● **RAW DATA**
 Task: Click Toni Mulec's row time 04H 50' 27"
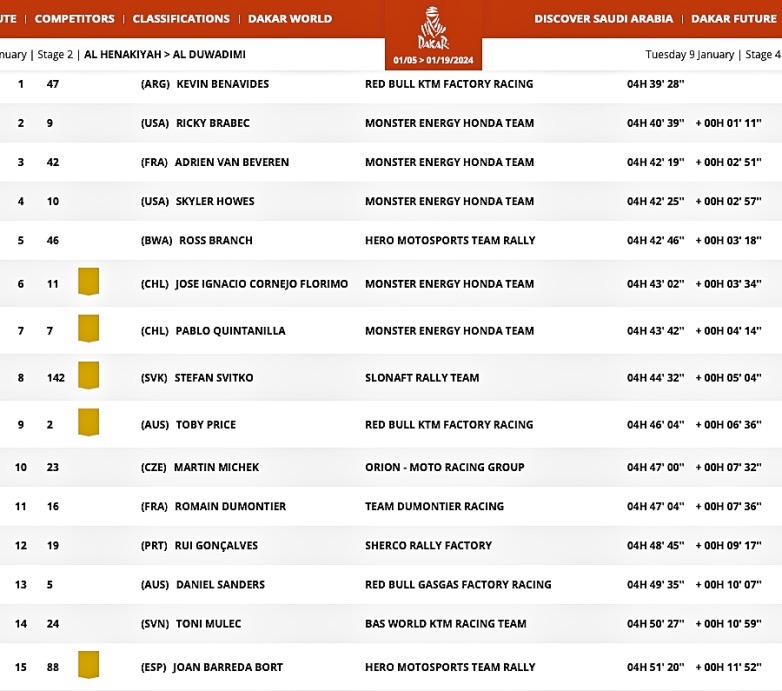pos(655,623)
--
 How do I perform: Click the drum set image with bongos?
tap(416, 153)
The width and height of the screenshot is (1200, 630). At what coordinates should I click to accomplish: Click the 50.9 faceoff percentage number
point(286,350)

● **AIM OF THE TASK**
Please give the stretch of the listing from the line containing "How do I perform: Click" through the line containing "point(286,350)" as a Markdown table with the columns Row and Line, leaving out blank lines.

● **EXERCISE RESPONSE**
| Row | Line |
|---|---|
| 1 |  How do I perform: Click the drum set image with bongos? |
| 2 | tap(416, 153) |
| 3 | The width and height of the screenshot is (1200, 630). At what coordinates should I click to accomplish: Click the 50.9 faceoff percentage number |
| 4 | point(286,350) |